I don't think I realized if I was hooked or not? When you're going through Cancer treatment with radiation and Chemotherapy to your throat, it affects a lot of things in your body. I was so sick that I literally thought I was going to die. Chemo is poison and it makes you very, very sick. It affects your memory and thoughts and your ability to analyze. It stiffens the joints and muscles in your back and neck. It, the radiation and Chemo fries your saliva glands! I don't have much saliva at all. I have to constantly drink water. I have to drink with almost every bite I take now. You really take for granted your saliva when you have it. Saliva helps with the break down of your food as you swallow. Imagine trying to swallow cardboard with no saliva! There's so many side I affects, but I won't go on.
As I said, I had never taken any kind of drugs before. The first time I took and Oxycodone or Oxycontin, I remember the room started to spin and I told my wife, I didn't like the way it made me feel, but the pain was awful! After I was finished with my treatment, I had to continue taking the drugs until I started to heal. After about 3-4 weeks my doctor took me off the fentanyl patch and I began to feel terrible. Like I'd been hit by a truck. I guess that's when I realized I was hooked, dependent, etc.. So he, my doctor put me back on a patch with less dosage and just gradually had to wean off of the patch. Then, I tried to quit the pills, Oxycodone, etc. cold turkey and the morning after I had quit, I couldn't get out of bed. I mean I did, but again it was like being hit by a truck. I don't know how else to describe it. You just can't function. It was the worse feeling I had ever had in my entire life. It was as bad as the radiation and chemotherapy. So, again I had to gradually wean down from 2 pills every 4 hours to 1 3/4, to 1 1/2, to 1 1/4... all the way down to nothing. It took about 3-4 months and again it wasn't easy. I had to put time in between my dosages also and when you do that, you feel terrible, but you have to suffer through it to get to the next dosage. It would have been easy to go and pop another pill to feel better, but you'll never get off of them unless you do what I did.
In fact, I know a guy in my area who went through the same thing six months before I did and He asked me if I had any left over pills, that he would give me money for them. Obviously, I didn't comply.

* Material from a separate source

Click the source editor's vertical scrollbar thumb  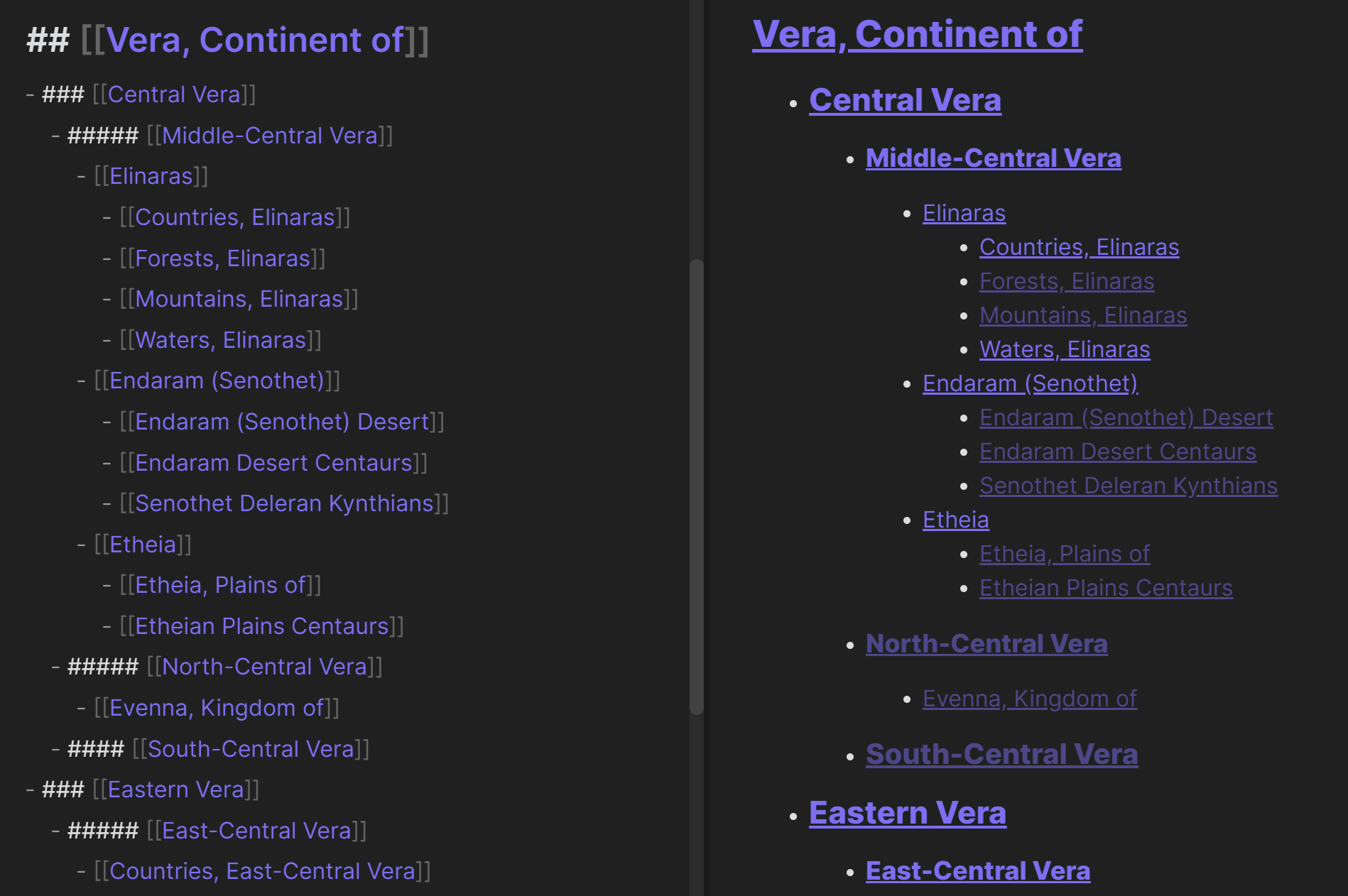coord(696,486)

So, yes I can see how people can get hooked. Fortunately, I had my faith and strong supportive family to help. Many people may not have the support, but ultimately you just have to make up your mind that it's not going to beat you!
Thanks for the well wishes. There's no doubt that someone here on this site will eventually know or run into someone who gets throat Cancer. It's almost at epidemic proportions now. One of the fastest growing Cancers among men.
If there's ever any way I can help, just let me know.